AI and the Andy Warhol Photography Archive. Contact sheets as big data.

When explaining why the Andy Warhol Foundation selected Stanford as the home for a collection of more than 3,600 contact sheets Peggy Phelan notes Stanford’s history with photography, citing the experiments of Edweard Muybridge, Stanford’s interest in researching and developing the technologies of big data, and Stanford’s commitment to interdisciplinary teaching and research. The exhibit at the Cantor Arts Center and the book Contact Warhol: Photography Without End were both interdisciplinary projects that Phelan, who works in performance studies produced in collaboration with art historian Richard Meyer. When the Stanford Libraries host Peggy Phelan and Maneesh Agrawala on March 4, we will be attempting to bridge an even greater disciplinary divide in support of this collection, between the arts and engineering. (See event details and registration.)
Agrawala is particularly interested in how cognitive design principles can be used to improve the effectiveness of audio/visual media. His work crosses the fields of computer graphics, human computer interaction, and visualization. We will explore how Phelan’s and Agrawala’s research interests complement each other, or at least come into contact, through the challenge of visualizing digital photography archives in support of research. The contact sheets and the individual exposures have been digitized, carefully curated by archivist Amy DiPasquale, and stored in the Stanford Digital Repository. They are searchable through two interfaces: one at the Cantor Arts Center website and the other hosted by Stanford Libraries at exhibits.stanford.edu.

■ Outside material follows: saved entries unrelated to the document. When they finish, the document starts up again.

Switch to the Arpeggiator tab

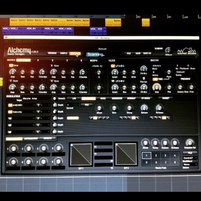pyautogui.click(x=31, y=139)

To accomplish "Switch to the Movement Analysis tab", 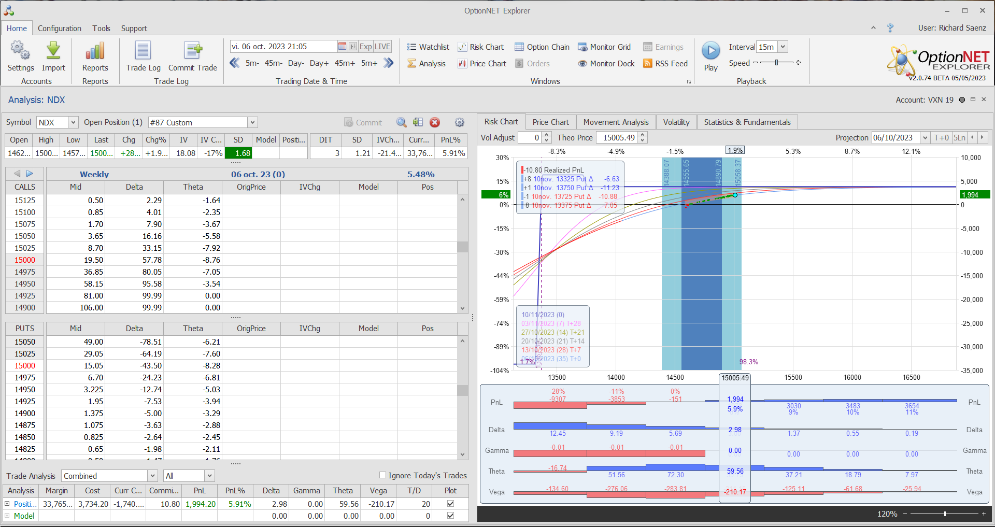I will tap(616, 122).
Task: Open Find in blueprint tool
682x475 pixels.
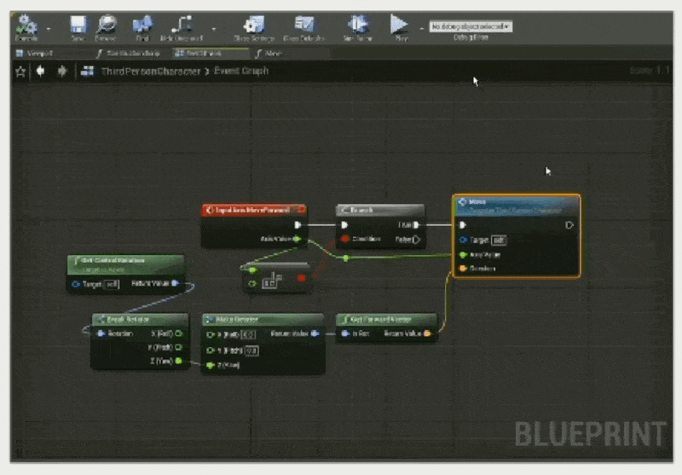Action: (142, 26)
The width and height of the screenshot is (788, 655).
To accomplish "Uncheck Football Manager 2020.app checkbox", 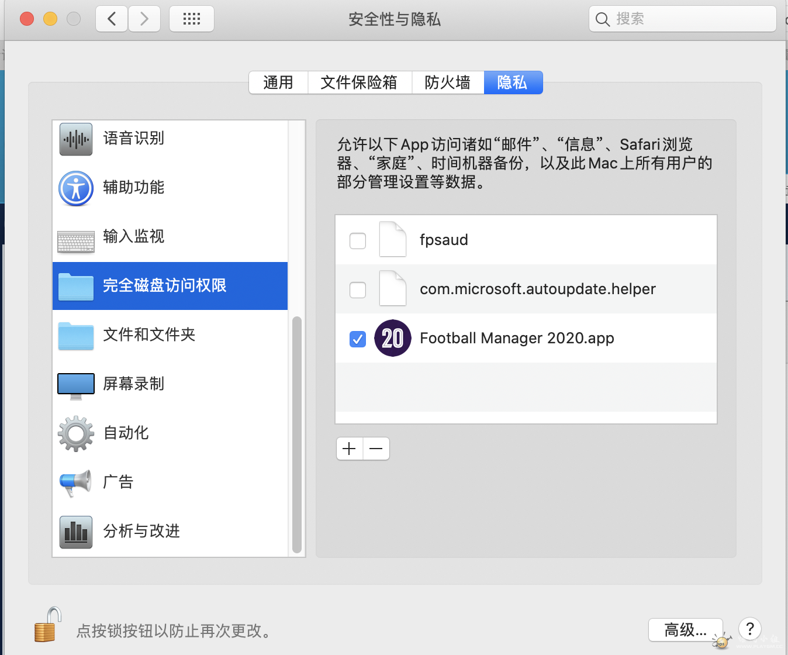I will (x=358, y=339).
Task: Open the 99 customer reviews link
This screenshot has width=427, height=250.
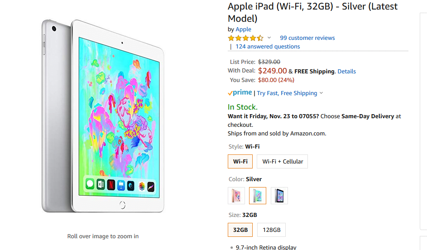Action: (x=307, y=38)
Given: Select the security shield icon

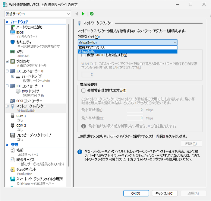Looking at the screenshot, I should (13, 42).

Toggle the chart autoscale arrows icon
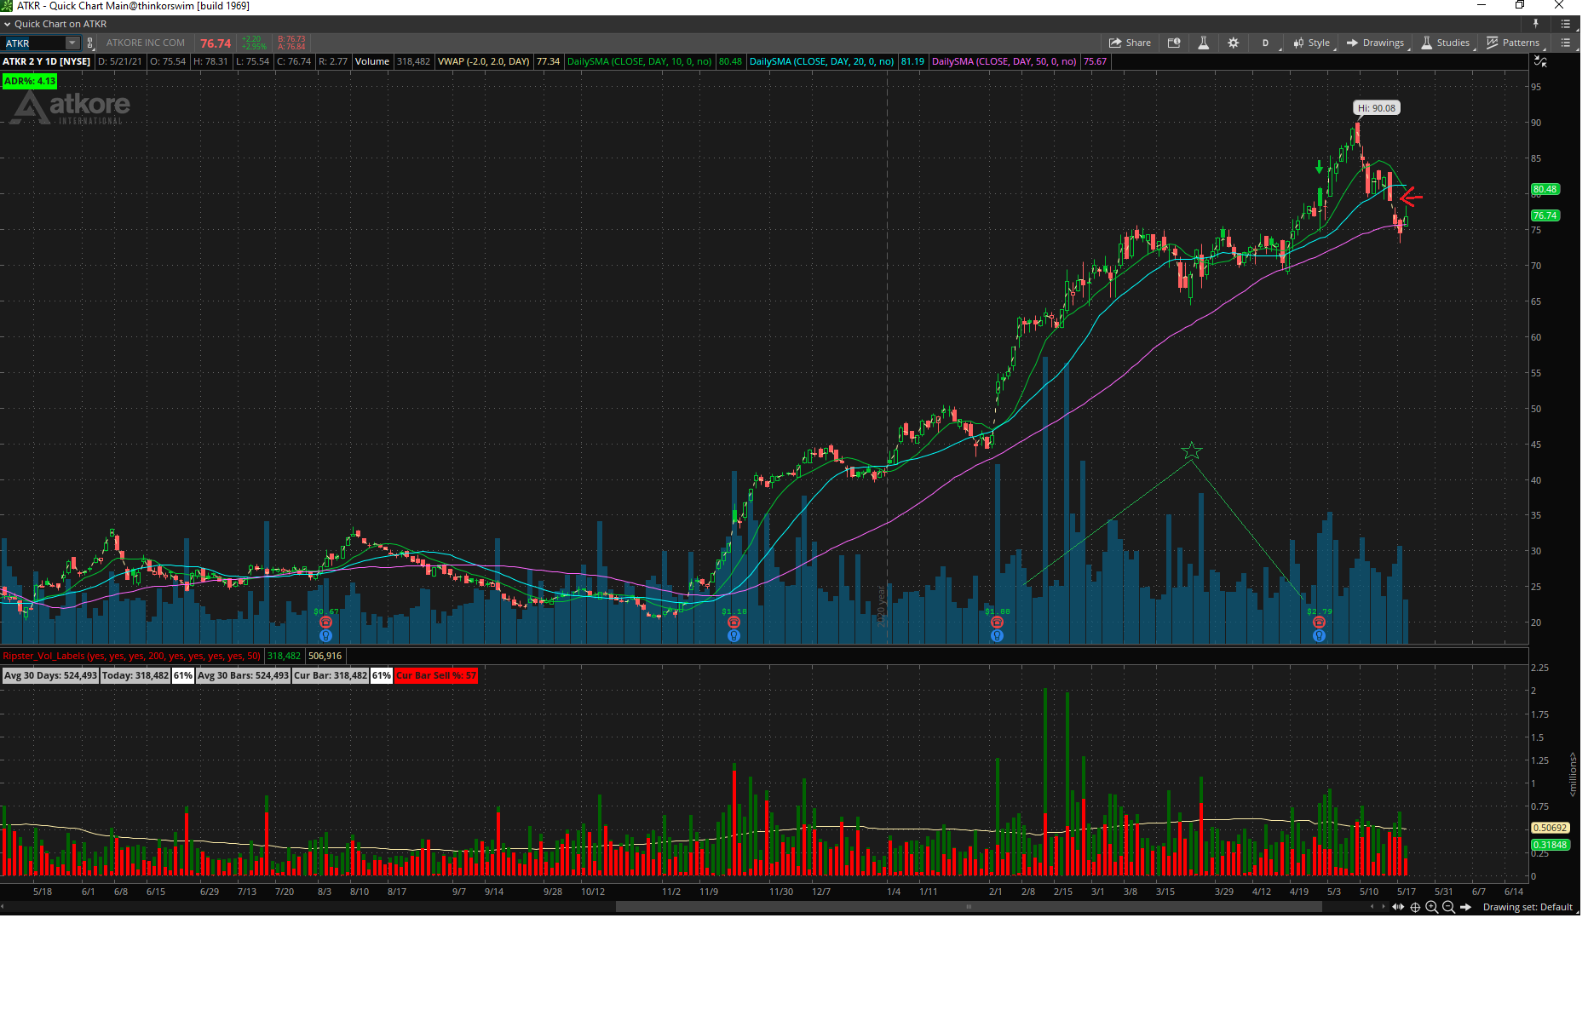(x=1539, y=61)
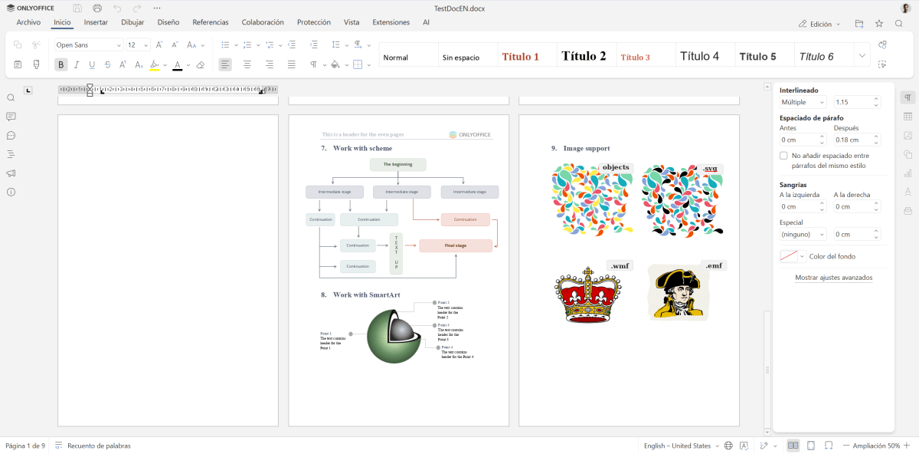Open the Referencias ribbon tab
919x454 pixels.
tap(211, 22)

The Andy Warhol Photography Archive, Contact Sheets 1976-1987 presents a particularly challenging case study because it is big and multi-dimensional. These are some of the ways Phelan has described the project:
The collection: constant photography
Phelan describes Warhol’s practice of photographing and documenting the moment as anticipating the ubiquity of the camera and photograph today. Warhol took his camera with him everywhere, taking at least 36 exposures each day in the last decade of his life. The collection of Andy Warhol's contact sheets amounts to about 130,000 individual exposures. Each contact sheet records the exposures from a roll of film. For Phelan, the archive as a whole is a record of his performance practice.
The contact sheet: rehearsals for the final artwork
In the archive, as Phelan and Meyer have defined it, the contact sheet is both a document and art object. Their research reveals how the contact sheets tell the story of Warhol’s working method. First, they reflect his sensibility in terms of what was worth photographing. The contact sheets are also marked up with grease-pencil indicating the choices he (and collaborators) made from the captured images. This is a record that is all but lost in the digital age where the selection is instead the result of an act of deletion. Phelan also sees Warhol’s use of the contact sheets reflected in his work, like repeated series of images that retain a frame around each image much like the exposures on the contact sheet. Or his use of white space in works that include multiple images that are much like the unused film which, in the contact sheets, appears solid white or black.
The frame: stem cell
While the collection as a whole has stories to tell, the individual frames, too, require careful attention. Phelan expresses the generative quality of the collection by referring to the contact sheets as stem cells from which a single exposure leads to photography without end. As stem cells regenerate themselves, the individual exposures in this collection were the seed of final artworks produced by Warhol such as the pop portraits and silkscreens. Warhols practice included recyling images, blowing up prints, using multiples, and serializing them. Phelan and Meyer also selected exposures from the collection to include in the exhibit—photographs that Warhol did not choose to print or show in his lifetime.
We will hear from Peggy Phelan about Andy Warhol, his use of the camera and his thinking about human-machine relationship and from Maneesh Agrawal about developments in artificial intelligence that outsource cognition to the machine vs augmenting human intelligence. We will hear from Maneesh about his explorations with digital media and how he thinks our experience of digital media will change with new technology. For example, since similarity and affinity algorithms reveal patterns that humans do not see, will algorithms become integrated cognitive prostheses?